Abstracts

Rationale: Responsive neurostimulation was approved by the FDA for treatment of refractory epilepsy in 2014, primarily in epilepsies with focal onset. RNS serves as an effective intervention in patients with drug-resistant epilepsy and contraindications to resection. In 2015, patients reported a 44% reduction in seizures after year one, 53% reduction by year two, and a 48% to 66% reduction in years 3 through 6. In 2019, year 9 outcomes showed a median reduction of 75%. We aim to evaluate the efficacy and safety of RNS placement in the population seen at KUMC.

Methods: Data were collected from electronic medical records for patient’s undergoing RNS placement between January 1, 2014, and April 1, 2022. Criteria for inclusion were RNS placement. Collected variables include demographics, seizure types, epilepsy type, number of antiseizure medications before and after the procedure, epilepsy risk factor, neuroimaging findings, seizure freedom, duration of seizure freedom, repeat surgery, and complications. The primary outcome is seizure freedom as defined by Engel and ILAE seizure outcome classification systems. Due to small sample size, the results were analyzed through descriptive statistical analysis methods. Variables were reported as mean or median for numerical variables and percentage for categorical variables.

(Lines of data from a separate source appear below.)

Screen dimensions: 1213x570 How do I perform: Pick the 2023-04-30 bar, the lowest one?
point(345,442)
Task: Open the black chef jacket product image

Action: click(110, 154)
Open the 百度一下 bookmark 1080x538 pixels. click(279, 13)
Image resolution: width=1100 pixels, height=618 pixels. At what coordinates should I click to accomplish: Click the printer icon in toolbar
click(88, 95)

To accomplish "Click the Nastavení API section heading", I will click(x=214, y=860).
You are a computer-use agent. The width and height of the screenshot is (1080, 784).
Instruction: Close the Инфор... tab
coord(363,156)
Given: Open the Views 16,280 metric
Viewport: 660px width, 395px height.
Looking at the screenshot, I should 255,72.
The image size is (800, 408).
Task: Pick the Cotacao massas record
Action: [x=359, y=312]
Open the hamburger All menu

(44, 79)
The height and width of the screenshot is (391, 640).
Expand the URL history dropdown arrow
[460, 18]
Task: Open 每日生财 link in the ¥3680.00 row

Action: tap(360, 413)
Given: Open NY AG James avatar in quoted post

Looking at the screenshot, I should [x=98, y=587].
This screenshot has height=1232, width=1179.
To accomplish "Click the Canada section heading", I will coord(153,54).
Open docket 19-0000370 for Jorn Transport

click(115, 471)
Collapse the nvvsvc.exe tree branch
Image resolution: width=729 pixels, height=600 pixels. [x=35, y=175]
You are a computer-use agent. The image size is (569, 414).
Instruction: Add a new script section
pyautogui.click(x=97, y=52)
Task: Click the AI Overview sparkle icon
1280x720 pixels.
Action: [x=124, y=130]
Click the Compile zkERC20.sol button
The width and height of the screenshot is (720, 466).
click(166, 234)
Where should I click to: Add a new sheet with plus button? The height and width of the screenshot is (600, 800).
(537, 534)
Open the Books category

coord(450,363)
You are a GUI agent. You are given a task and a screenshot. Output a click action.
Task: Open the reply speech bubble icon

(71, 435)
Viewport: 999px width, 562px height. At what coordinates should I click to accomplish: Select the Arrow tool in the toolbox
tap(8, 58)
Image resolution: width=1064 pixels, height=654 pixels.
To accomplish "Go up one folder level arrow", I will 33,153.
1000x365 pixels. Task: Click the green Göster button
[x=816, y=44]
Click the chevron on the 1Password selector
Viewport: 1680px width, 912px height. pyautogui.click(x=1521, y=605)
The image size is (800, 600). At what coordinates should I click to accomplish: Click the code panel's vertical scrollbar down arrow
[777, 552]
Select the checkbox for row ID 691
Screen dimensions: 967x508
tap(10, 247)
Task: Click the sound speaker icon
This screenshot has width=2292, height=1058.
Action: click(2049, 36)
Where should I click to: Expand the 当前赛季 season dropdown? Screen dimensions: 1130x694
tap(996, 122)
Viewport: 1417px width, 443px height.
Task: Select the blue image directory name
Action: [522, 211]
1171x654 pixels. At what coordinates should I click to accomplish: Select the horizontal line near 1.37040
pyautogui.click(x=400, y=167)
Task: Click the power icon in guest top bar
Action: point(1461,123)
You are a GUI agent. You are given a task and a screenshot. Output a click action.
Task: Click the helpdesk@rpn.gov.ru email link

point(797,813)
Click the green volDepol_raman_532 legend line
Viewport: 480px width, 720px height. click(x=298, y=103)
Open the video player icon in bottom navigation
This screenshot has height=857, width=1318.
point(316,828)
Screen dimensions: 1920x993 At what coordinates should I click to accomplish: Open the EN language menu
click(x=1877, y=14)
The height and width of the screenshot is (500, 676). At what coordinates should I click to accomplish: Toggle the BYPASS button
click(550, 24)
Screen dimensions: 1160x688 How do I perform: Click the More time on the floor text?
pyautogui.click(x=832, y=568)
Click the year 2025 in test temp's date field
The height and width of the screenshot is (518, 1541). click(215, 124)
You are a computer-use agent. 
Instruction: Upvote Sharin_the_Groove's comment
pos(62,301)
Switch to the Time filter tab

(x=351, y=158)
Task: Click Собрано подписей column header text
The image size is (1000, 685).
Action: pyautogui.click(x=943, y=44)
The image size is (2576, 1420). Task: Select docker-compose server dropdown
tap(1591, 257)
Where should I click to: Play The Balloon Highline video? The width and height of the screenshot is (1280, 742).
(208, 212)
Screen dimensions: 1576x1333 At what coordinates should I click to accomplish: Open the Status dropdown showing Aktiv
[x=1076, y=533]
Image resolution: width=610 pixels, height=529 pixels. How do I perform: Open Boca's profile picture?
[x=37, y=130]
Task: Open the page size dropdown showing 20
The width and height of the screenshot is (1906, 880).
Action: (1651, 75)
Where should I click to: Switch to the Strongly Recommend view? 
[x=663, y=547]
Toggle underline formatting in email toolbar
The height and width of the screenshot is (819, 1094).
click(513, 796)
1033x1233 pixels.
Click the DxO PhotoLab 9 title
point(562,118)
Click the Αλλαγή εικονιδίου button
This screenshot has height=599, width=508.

Results: A total of 50 patients fit inclusion criteria during this time-period. Only 31 were analyzed as 19 patients had less than one year follow-up. Demographic information showed a male predominance (56% males, 44% females). Mean age of the population is 42.10 ± 12.81. The mean age of seizure onset is 20.94 ± 14.41 and the mean age at first surgery is 39.10 ± 12.23, with a mean time from seizure onset to first surgery 18.14 ± 9.57 years. Within the population, 41% had an unknown etiology with each of the remaining etiologies providing 3.2-9.6%. The most common of those were MTS, encephalomalacia, encephalocele, and FCD. Of the 31 evaluated, all reported focal onset of symptoms, except one with generalized onset. Of those patients, 22.6% reached a state of freedom from disabling seizures. 71% of patients underwent only RNS while 19% underwent RNS after other interventions. With 28 total patients getting RNS alone or as a final procedure, 21.4% achieved freedom from debilitating seizures (Engel 1 or ILAE I/II) and 60.7% had a >50% reduction in seizure frequency (ILAE III/IV). No statistical significance was seen when comparing area of RNS placement (bitemporal vs neocortical) between Engel 1 outcomes and Engel 2-4, p = 0.645. It remained insignificant when comparing device location between Engel 1-2 against Engel 3-4 p = 0.428. Within the entire 50 patient cohort, 8% had complications (1 encephalopathy, 2 scalp infections, and one scalp infection with meningitis). The other 92% had no major complications.

Conclusions: Overall, RNS provides worthwhile seizure reduction in most of the population seen at KUMC. Seizure freedom has even been seen in almost one-fifth of the patients. There was no significant difference based on device location. RNS is a well-tolerated procedure with low risk of complication.

Funding: No funding was received in support of this abstract.